Document section
^^^^
Beck’s new album Guero was released on March 29th, 2005.

  • At Amazon, Guero is $10.99, has 13 songs, no DRM, comes with some extra paper and plastic and you’d have to take a few minutes to rip the songs to MP3 before listening (what? music can play from a CD?! How retro!).
  • On iTunes, Guero is $9.99, also has 13 songs, some mildly annoying DRM limitations (but good karma?), doesn’t have any paper or plastic to collect dust around the house and comes pre-ripped to protected AAC.
  • A very easy to find torrent of Beck’s new album is available on nearly every BitTorrent tracker I checked. It has 16 songs including 3 labeled “bonus track for Japan”, no DRM, no plastic, no paper, was encoded at a bit rate higher-than iTunes and downloads faster than the CD could be ripped.

To be fair, Amazon is also selling a Special! Limited! Collector’s! Edition! and iTunes has an exclusive set of remixes. The special edition with the DVD is $29.99 $23.99 and contains the three extra tracks plus four other remixes currently unavailable on iTunes but are all over the p2p networks. The four iTMS remixes are iTunes exclusives and not available physically, but are also available via p2p.

Legitimate users lose out. Saddled with DRM, offered fewer songs, price-gouged and treated poorly. Music piracy is never going to get better until the best stuff is given to legitimate users first and easily. No more bonus tracks for Japan or “collector’s editions”, give the good stuff to iTunes. The music will always escape. Might as well encourage and reward people for doing the right thing.

Vader/Leia’s Law: “The tighter you clench your first, the more star systems will slip between your fingers.”
^^^^
Record set
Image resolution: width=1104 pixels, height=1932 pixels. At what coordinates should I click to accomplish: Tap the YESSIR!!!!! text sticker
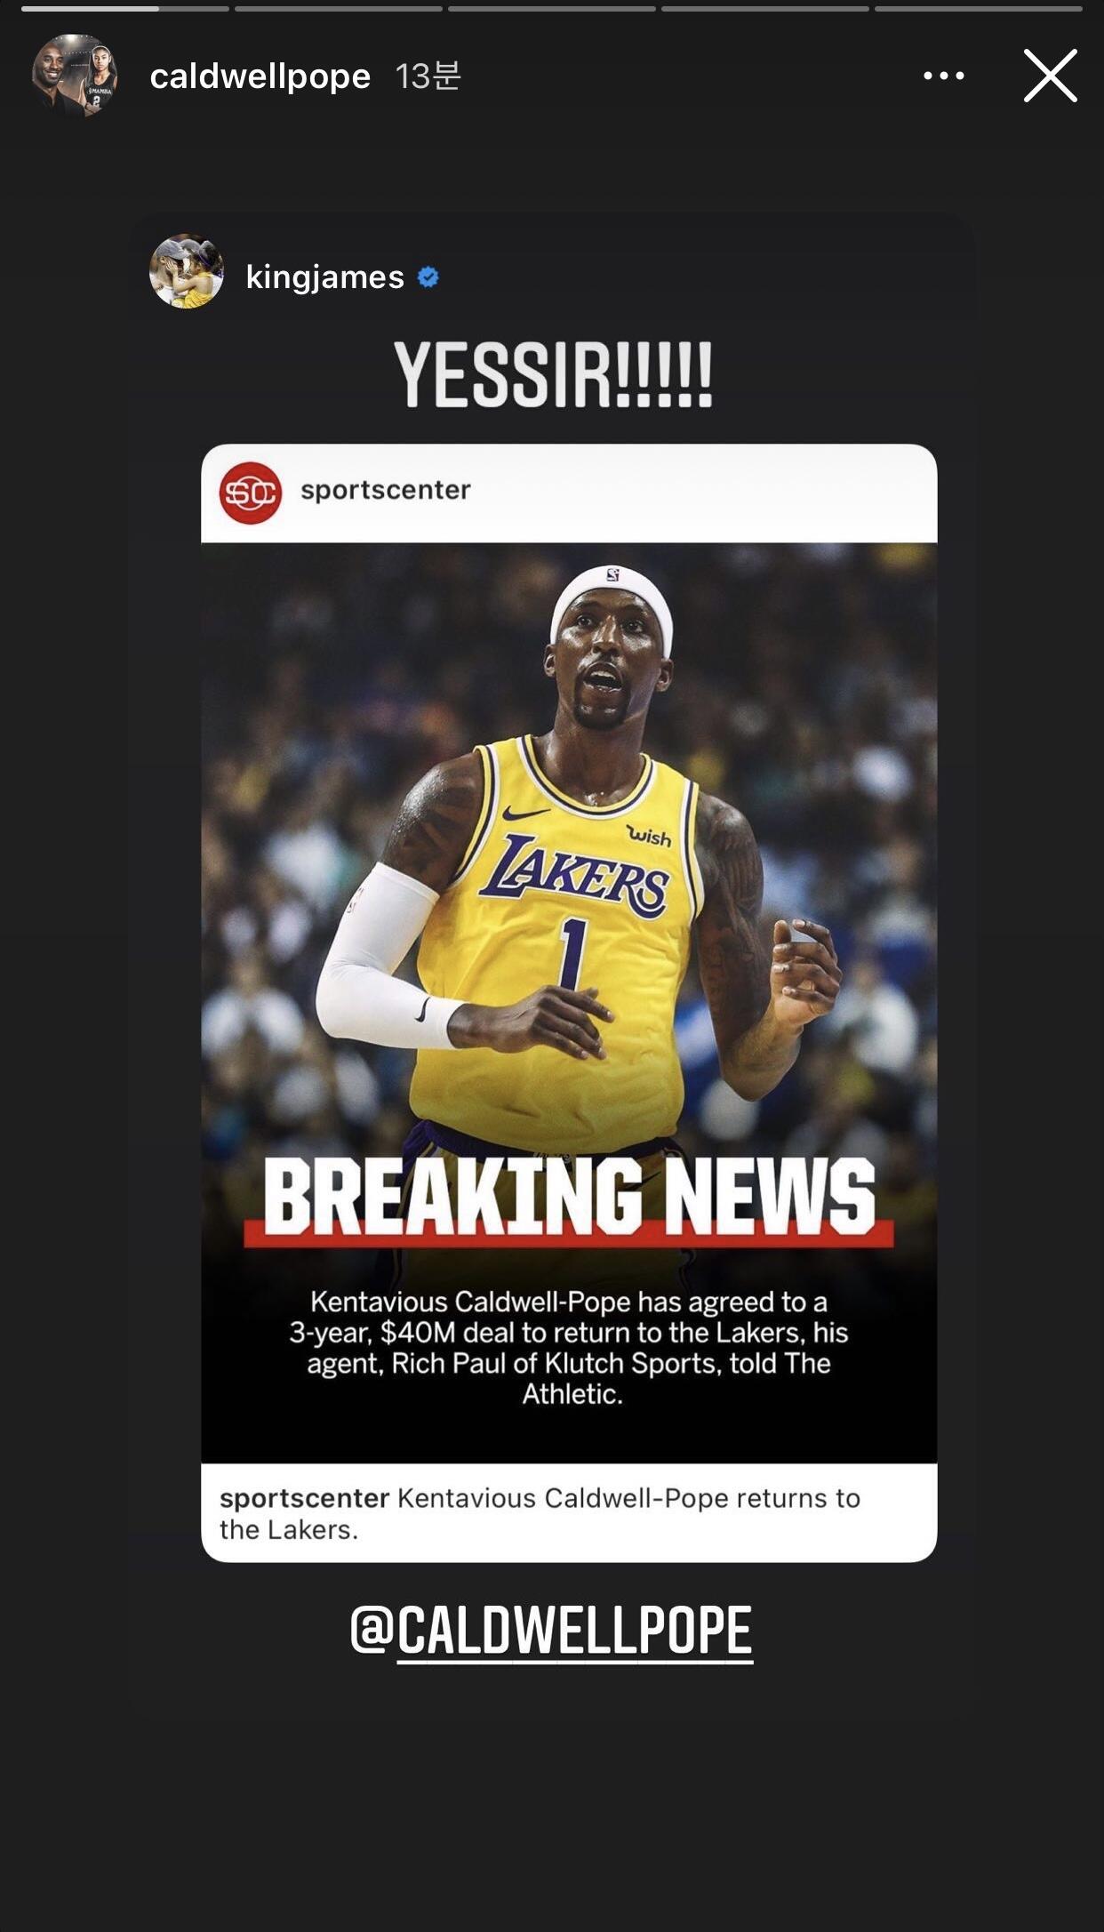click(x=553, y=375)
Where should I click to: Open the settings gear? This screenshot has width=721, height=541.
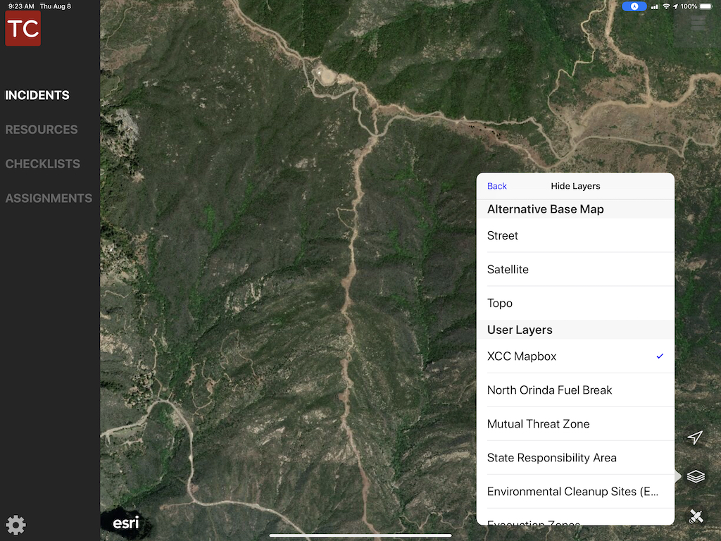(15, 525)
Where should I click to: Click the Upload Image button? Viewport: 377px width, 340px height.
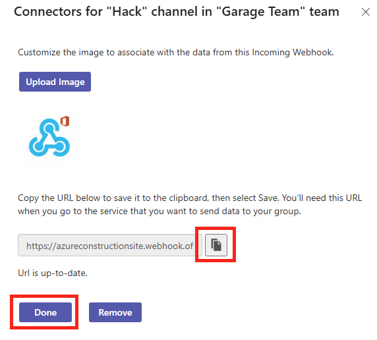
^^^^
Complete the following
A - According to the Beck album post, what does Guero cost on iTunes?
B - Repeat the part of the Beck album post starting at "To be fair, Amazon" and ending at "the right thing.".
C - List every source of Guero that the bullet points in the Beck album post compare.

Outputs by task
A - $9.99

B -
To be fair, Amazon is also selling a Special! Limited! Collector’s! Edition! and iTunes has an exclusive set of remixes. The special edition with the DVD is $29.99 $23.99 and contains the three extra tracks plus four other remixes currently unavailable on iTunes but are all over the p2p networks. The four iTMS remixes are iTunes exclusives and not available physically, but are also available via p2p.

Legitimate users lose out. Saddled with DRM, offered fewer songs, price-gouged and treated poorly. Music piracy is never going to get better until the best stuff is given to legitimate users first and easily. No more bonus tracks for Japan or “collector’s editions”, give the good stuff to iTunes. The music will always escape. Might as well encourage and reward people for doing the right thing.

C - Amazon, iTunes, and a torrent on BitTorrent trackers